24 thoughts on “Smokey Hot Beer Shrimp

  1. Siiiiiiiigh! I know exactly what you mean. I’m going to go back to trying not to constantly freak out about all of this. But it’s a little easier now.

  2. I couldn’t have said it better myself! We’re all doing 100 things at once, and frankly, it’s exhausting! Then you have to deal with the crazy commenters – that’s just so much fun, right?

    Anyway, this shrimp. Yeah, totally happening. Like tonight.

  3. Wow, I really needed to see the work that I do spelled out like that. I’m always so appreciative when my husband calls my blog a business, because most days it feels like little more than a time-consuming hobby, and it feels good to have my work legitimized with a word like “business.” After seeing all the myriad things I do listed out like that though, I can start to believe my work is a business too. Thanks for this!

  4. You know what’s cool though..I am the CEO of my blog and the President of Toot Sweet, both run by just myself but hey, I dish out the titles so am’s a takin them 😉

  5. I did chuckle a bit; I won’t deny I see this from a perspective that is absolutely affected by my ‘main’ profession which is web development. I’ve been doing it for 18 years and only in this arena have I see so many people want to start a business, yearn for huge popularity, get noticed and yes, some yearn to get rich and yet a vast majority do not want to spend a dime in the process.

    If someone decides this is going to be a business; then perhaps, like any other business, some plans need to be developed for what it will take to get it up and running. What does that mean? Typically some upfront money; either their own savings or in terms of a loan.

    I think some of the more successful bloggers know that they simply can not do it all alone; that paying for some outside services is rudimentary to getting it done right. I counsel those that are serious to get serious; develop a business plan, talk to a banker and get some startup funds…that’s what millions of other small businesses do. I think we need to stop sending the message that food blogging is somehow outside this realm of thinking and that to be successful someone has to do it all; it’s unrealistic and just downright exhausting!

    1. I agree, there are some things that do inevitable need be to hired out.
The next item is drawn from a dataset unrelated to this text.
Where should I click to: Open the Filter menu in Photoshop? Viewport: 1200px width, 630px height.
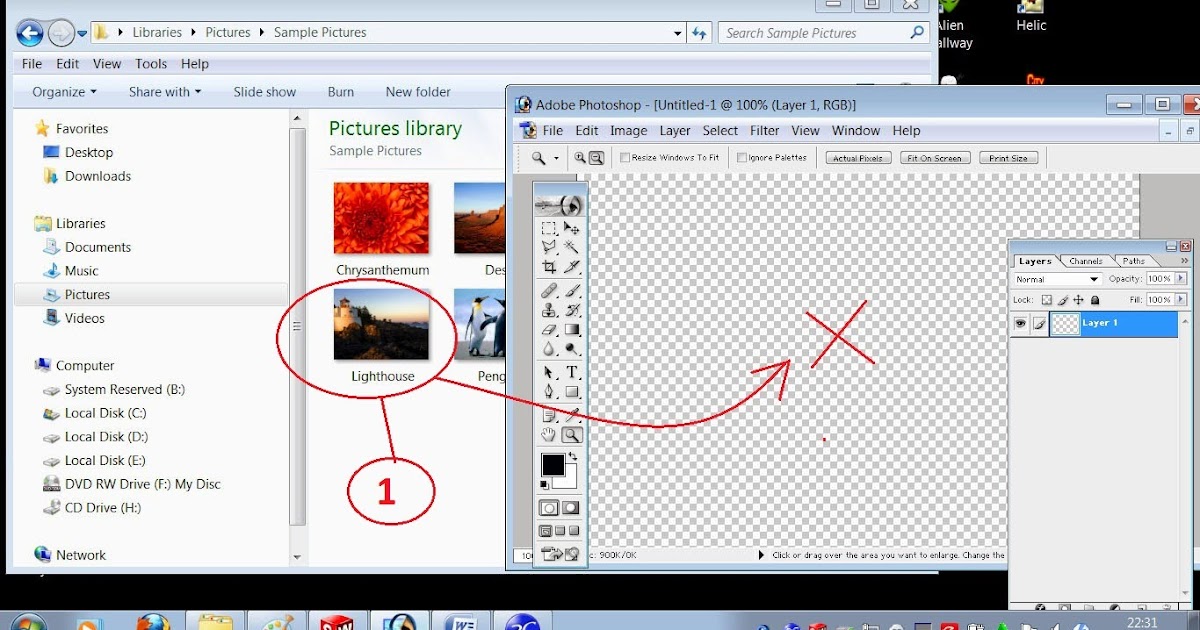click(x=764, y=130)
I do have a bit of help from time to time. But people (including myself) need to realize how difficult it all is to do well and stop being so hard on themselves for not being perfect at a million different jobs, all of which are difficult. Hire what you can, do what you can, let the rest sit on the back burner until it can be gotten to.

  6. Jackie,

    Do you add the garlic and chili flakes to the saucepan in step 1?

    Sounds like another recipe being added to the “gotta try this!” list.

    Thank you.

  7. Well said! It’s exhausting sometimes, but such a rush when it all comes together in a great post. Good feedback is icing on the cake. Looks like you’re doing a great job in all these areas. Love this post and the shrimp look delicious!

  8. The shrimp looks devine and this is a nice reminder too–especially when blogging is just a hobby for most!

  9. Excellent post! So true. Blogging is a lot of work, especially for just one person. The rewards often do make all the effort worthwhile though. The shrimp look phenomenal by the way. 🙂

  10. I really needed to read that, Jackie! I’ve gotten to the point where I just feel so busy all the time and it’s impeding on me enjoying everything. Balance is huge and I’m really looking for that.

    Thanks for sharing! And that shrimp looks amazing, of course! 😉

  11. Jackie,
    I have enjoyed about a dozen of your recipes to date, but this one is, by far, the most spectacular of them all! The smoky spicyness goes perfectly with the beer, honey, and shrimp.
    I served it over spanish rice and grilled corn for lunch and will enjoy the leftovers tonight when I get home. Total winner!!
    Thanks for sharing!

  12. Hi Jackie,

    Love the blog, can there be another beer in sub of the wheat beer? Wasn’t sure if changing the wheat beer would radically change this dish.